Final stack is empty, therefore return true.

Example 3

code = "<A>  <B> </A>   </B>"

Step	Current Token	Stack	Action
1	`<A>`	`[]`	Push `A`
2	`<B>`	`[A]`	Push `B`
3	`</A>`	`[A, B]`	Mismatch, expected `B`

Since nesting is invalid, return false.

Complexity Analysis

Measure	Complexity	Explanation
Time	O(n)	Each character is processed at most a constant number of times
Space	O(n)	Stack may store all nested tags in worst case

Although we use string searching for > and ]]>, every character is effectively visited a constant number of times during parsing. Since n <= 500, performance is easily sufficient.
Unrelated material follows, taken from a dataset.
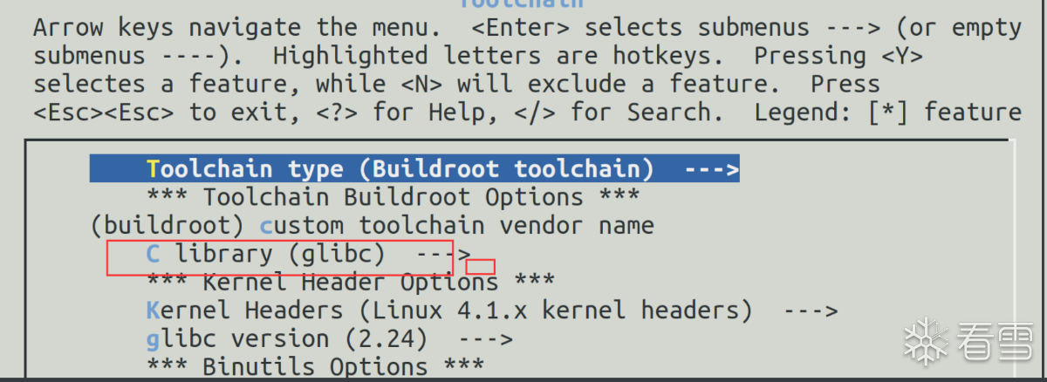Select the glibc version menu entry

click(330, 338)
The stack depth is bounded by the nesting level of tags, which in the worst case can be proportional to the input length.

Test Cases

solution = Solution()

assert solution.isValid("<DIV>This is the first line <![CDATA[<div>]]></DIV>") is True  # example 1
assert solution.isValid("<DIV>>>  ![cdata[]] <![CDATA[<div>]>]]>]]>>]</DIV>") is True  # example 2
assert solution.isValid("<A>  <B> </A>   </B>") is False  # invalid nesting

assert solution.isValid("<A></A>") is True  # simplest valid tag
assert solution.isValid("<A>text</A>") is True  # plain text content
assert solution.isValid("<A><B></B></A>") is True  # nested tags
assert solution.isValid("<A><![CDATA[test]]></A>") is True  # valid CDATA

assert solution.isValid("text<A></A>") is False  # text outside root
assert solution.isValid("<A></A>text") is False  # trailing text outside root
assert solution.isValid("<A><B></A></B>") is False  # mismatched nesting

assert solution.isValid("<a></a>") is False  # lowercase tag invalid
assert solution.isValid("<ABCDEFGHIJ></ABCDEFGHIJ>") is False  # tag too long
assert solution.isValid("<A></B>") is False  # mismatched tag names

assert solution.isValid("<A><![CDATA[test]</A>") is False  # unclosed CDATA
assert solution.isValid("<![CDATA[test]]>") is False  # CDATA outside tag
assert solution.isValid("<A><</A>") is False  # malformed tag syntax

Test	Why
Example 1	Valid nested structure with CDATA
Example 2	Complex parsing with text and CDATA
Example 3	Detects unbalanced nesting
`<A></A>`	Smallest valid input
`<A>text</A>`	Valid plain text
Nested tags	Confirms stack behavior
CDATA inside tag	Ensures raw text parsing
Text outside root	Enforces root-tag rule
Trailing text	Rejects extra content
Mismatched nesting	Detects improper order
Lowercase tag	Validates uppercase requirement
Long tag	Enforces length limit
Wrong closing tag	Ensures matching names
Broken CDATA	Detects malformed section
CDATA outside tag	Enforces placement rule
Malformed `<`	Handles invalid syntax

Edge Cases

Content Outside the Root Tag

A subtle but important edge case is when valid content exists outside the root tag, such as:

<A></A>extra

A naive parser may incorrectly accept this because the tag itself is valid. However, the problem requires the entire snippet to be wrapped in a single closed tag. Our implementation handles this by immediately rejecting cases where the stack becomes empty before reaching the end of the string.

Invalid Tag Names

Another tricky case involves malformed tag names:

<abc></abc>

<ABCDEFGHIJ></ABCDEFGHIJ>

The first violates the uppercase-only rule, while the second exceeds the maximum length of 9. Our helper function validates both conditions before allowing a tag onto the stack.

Improper Nesting

Improper nesting often causes bugs in recursive implementations:

<A><B></A></B>

Even though both tags exist, the closing order is wrong. Since stacks naturally enforce last-opened-first-closed behavior, our implementation correctly detects this mismatch by checking the closing tag against the stack top.

CDATA Misinterpretation

CDATA content must never be parsed as tags. For example:

<A><![CDATA[<invalid></invalid>]]></A>

The invalid tags inside CDATA should not matter. Our implementation explicitly skips everything until the first ]]>, preventing accidental parsing of internal content.